I went to Stern NYU undergad during a magical time, the dot-com boom and bust. One of those companies that really made a big splash in Manhattan was kozmo.com. Basically the Instacart of yesterday, that first started in NYC and expanded out to other cities like LA, ATL etc.
When it was only a NYC thing, it was the talk of the tech world. Funding was flush, and people were ordering condoms, toothpaste and snacks from grocery stores with 1 hour delivery.
Bike messengers all over the city were proudly wearing huge orange kozmo logo messenger bags.
That is why I find it so ironic that Instacart and other services like UberEats, Seamless etc are doing so well. It shows how important timing is in business and life.
Speaking of life - I actually was offered the role of Expansion Manager at kozmo soon after my graduation in 1999. I luckily passed on this role as they shut down a year later. But the job description was truly crazy. They wanted to relocate me to Memphis as employee #3 there. The role was to replicate and expand kozmo offerings in that region from scratch. I had no experience in such a role which was my 1st red flag.
kozmo also ignited fierce competition with the starting of Urbanfetch, which was basically the same service offering. Urbanfetch, founded in 1999 and closed down in 2000, was a dot-com company which enabled customers to order products online and have them delivered by bike messenger in less than an hour within certain delivery areas covering most of Manhattan and London. The company's business plan was essentially identical to that of Kozmo.com, which led to a lawsuit from them.
Source material for the below section is Wiki
Kozmo.com was a venture-capital-funded online company that promised free one-hour delivery of "videos, games, DVDs, music, mags, books, food, basics & more"[1] and Starbucks coffee in several major cities in the United States. It was founded in March 1998 by young investment bankers Joseph Park and Yong Kang in New York City, and was out of business by April 2001. The company is often referred to as an example of the dot-com bubble.[2] In January 2013, the brand was bought by Yummy.com and announced that they would relaunch soon. In March 2018, Kozmo was relaunched as a warehouse club.[3] The Kozmo.com website is offline as of July 2023.
Kozmo.com's headquarters was located in New York City. According to documents filed with the Securities and Exchange Commission, in 1999 the company had revenue of $3.5 million, with a resulting net loss of $26.3 million.[6] The company had raised probably about $250 million, including $28 million from a group of investors in 1999 which included Flatiron, Oak and Chase[7] and $60 million from Amazon.com in 2000.[8] It had entered a five-year co-marketing agreement with Starbucks in February 2000, in which it agreed to pay Starbucks $150 million (~$243 million in 2022) to promote its services inside the company's coffee shops.[9] This included up to 500 Starbucks locations to host drop-boxes in-store for video returns.[10] Kozmo.com ended its deal in March 2001 after paying out $15 million (~$23.8 million in 2022). In July 2000, at the height of its business, the company operated in Atlanta, Chicago, Houston, San Francisco, Seattle, Portland, Boston, New York, Washington, D.C., San Diego and Los Angeles.[4] Kozmo had filed an IPO with Credit Suisse First Boston, but it never went public.[11]

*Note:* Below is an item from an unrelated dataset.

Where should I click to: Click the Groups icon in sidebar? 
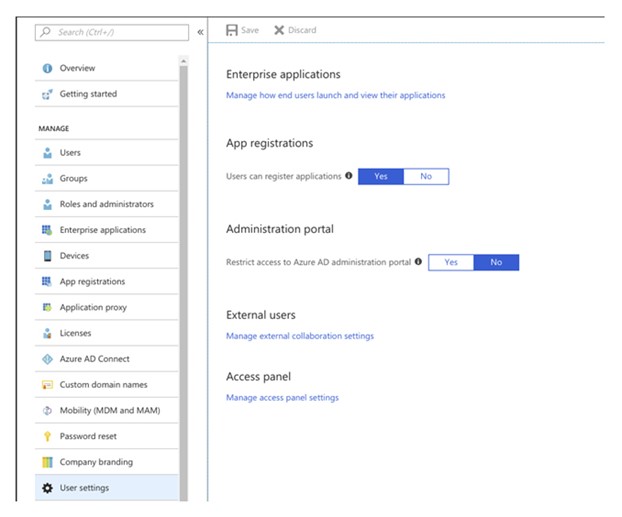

While popular with college students and young professionals,[14] the company failed soon after the burst of the dot-com bubble, laying off its staff of 1,100 employees and shutting down in April 2001.[15][16] Employees of the company in many of their 18 locations nationwide found out about the shutdown only after arriving to work their scheduled shifts, and finding the doors locked.
The documentary film e-Dreams, released in June 2001, depicts the growth and fate of the company. In April 2005, former CTO Chris Siragusa launched MaxDelivery, a Kozmo-like service in downtown Manhattan specializing in the delivery of food, wine, DVDs and essentials, and is still in business as of November, 2018.[17][18]
Joseph Park, former co-founder and CEO, went on to co-found Askville in 2006, which is now part of Amazon.com. Park left Amazon.com in June 2009 to become president of BibleGateway.com, which is owned by Zondervan, a Christian publisher that is a unit of HarperCollins (which is owned by News Corp.).[19]
Yong Kang, former co-founder, returned to Wall Street, and as of June 2008 listed his occupation as investment banking at Lehman Brothers (now Barclays Capital).[20]
Who is the CEO? Fidji Simo
Instacart intrigues me as I want to see if they can succeed and grow? Will they get bought out? Will they flop like kozmo? Just like Uber only being able to grow with the mass layoffs of the Great Financial crisis to pick up drivers, Instacart benefited greatly from the global pandemic shutdowns and workers being available to pick up gig jobs.
Q4 2023 Letter and Full Release
Some Highlights
Layoffs
7% of workforce laid off to streamline
Departure of CTO and CIO. No plans to backfill CIO.
Increased Buyback Program
Instacart authorized an additional $500 million for share repurchases, bringing our total buyback program to $1 billion.